The first chart highlights the uptrend in specialized consumer services. The blue circles highlight periods of rest/consolidation where the daily PPO falls back near the centerline. This is nothing more than temporary rotation out of the group as Wall Street takes profits after nice runs to the upside. Once the consolidation ends, we see another surge in price. The big picture, in relative terms, is quite bullish and is illustrated in
the bottom panel of that first chart. The DJUSCS has been underperforming since early-November, but that's typical during periods of consolidation.
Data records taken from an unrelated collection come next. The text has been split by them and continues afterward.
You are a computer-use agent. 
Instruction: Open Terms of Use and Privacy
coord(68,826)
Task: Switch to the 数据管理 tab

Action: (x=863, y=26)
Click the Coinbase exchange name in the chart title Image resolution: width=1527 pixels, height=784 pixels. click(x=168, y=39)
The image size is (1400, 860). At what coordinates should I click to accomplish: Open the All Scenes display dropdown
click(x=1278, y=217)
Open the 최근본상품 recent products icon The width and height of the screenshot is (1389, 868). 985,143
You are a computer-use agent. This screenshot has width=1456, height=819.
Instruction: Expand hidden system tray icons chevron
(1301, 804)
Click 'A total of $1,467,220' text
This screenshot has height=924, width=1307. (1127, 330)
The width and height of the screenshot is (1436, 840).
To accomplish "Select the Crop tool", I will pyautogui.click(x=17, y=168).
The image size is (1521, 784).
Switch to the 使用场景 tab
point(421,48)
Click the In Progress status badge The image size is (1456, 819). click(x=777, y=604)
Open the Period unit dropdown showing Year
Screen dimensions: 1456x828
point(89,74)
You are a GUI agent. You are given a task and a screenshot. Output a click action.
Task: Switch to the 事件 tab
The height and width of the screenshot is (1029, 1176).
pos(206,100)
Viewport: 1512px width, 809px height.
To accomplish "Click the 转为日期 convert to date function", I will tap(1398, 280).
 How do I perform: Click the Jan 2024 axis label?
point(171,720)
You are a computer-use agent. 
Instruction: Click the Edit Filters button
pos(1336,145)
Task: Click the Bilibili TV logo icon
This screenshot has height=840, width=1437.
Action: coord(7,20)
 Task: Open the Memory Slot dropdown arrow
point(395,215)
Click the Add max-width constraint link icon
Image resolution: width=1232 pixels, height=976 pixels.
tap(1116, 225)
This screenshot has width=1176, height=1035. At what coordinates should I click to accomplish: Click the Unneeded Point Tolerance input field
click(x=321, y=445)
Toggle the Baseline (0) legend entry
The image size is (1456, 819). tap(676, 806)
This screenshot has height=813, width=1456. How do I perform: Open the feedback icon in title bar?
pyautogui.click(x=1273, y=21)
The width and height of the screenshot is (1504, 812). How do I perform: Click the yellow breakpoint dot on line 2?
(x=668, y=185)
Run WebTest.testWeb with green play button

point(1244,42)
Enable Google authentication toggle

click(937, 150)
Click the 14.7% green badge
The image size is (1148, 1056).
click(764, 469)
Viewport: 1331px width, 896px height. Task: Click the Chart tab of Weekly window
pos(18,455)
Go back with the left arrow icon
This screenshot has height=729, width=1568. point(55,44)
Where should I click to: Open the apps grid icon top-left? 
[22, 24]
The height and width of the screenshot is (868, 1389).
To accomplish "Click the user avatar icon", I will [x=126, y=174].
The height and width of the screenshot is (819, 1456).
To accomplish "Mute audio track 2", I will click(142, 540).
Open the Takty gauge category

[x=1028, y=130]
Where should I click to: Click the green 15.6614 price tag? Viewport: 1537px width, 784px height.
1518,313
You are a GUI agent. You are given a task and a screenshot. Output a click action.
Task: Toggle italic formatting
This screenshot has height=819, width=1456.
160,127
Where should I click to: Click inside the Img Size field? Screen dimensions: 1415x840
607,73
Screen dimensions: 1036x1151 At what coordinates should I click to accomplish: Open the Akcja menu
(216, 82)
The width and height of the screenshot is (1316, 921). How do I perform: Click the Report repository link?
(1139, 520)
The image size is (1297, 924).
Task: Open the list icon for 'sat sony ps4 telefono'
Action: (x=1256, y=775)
The second chart highlights that MELI is one of the best performing stocks in the DJUSCS. Any time you see those blue directional lines rising from the left side of the chart to the right side like you see on the MELI chart, you should be thinking, "leading stock in a leading industry". That's what those blue lines mean. MELI has recently broken out, but I'm not a fan of chasing. MELI posted better-than-expected revenues and EPS in its
latest quarterly report and it's included in our Strong Earnings ChartList (SECL), which is one part of our immense research platform. I typically run several scans against our various ChartLists throughout the trading day. Eventually, MELI will be returned with a scan result - perhaps a 20 day EMA test - and I'll be able to trade it from a much better reward to risk level. That's how we do things at EarningsBeats.com. We do our homework and sit back and wait for an
opportune time to jump into a leading stock in a leading industry group.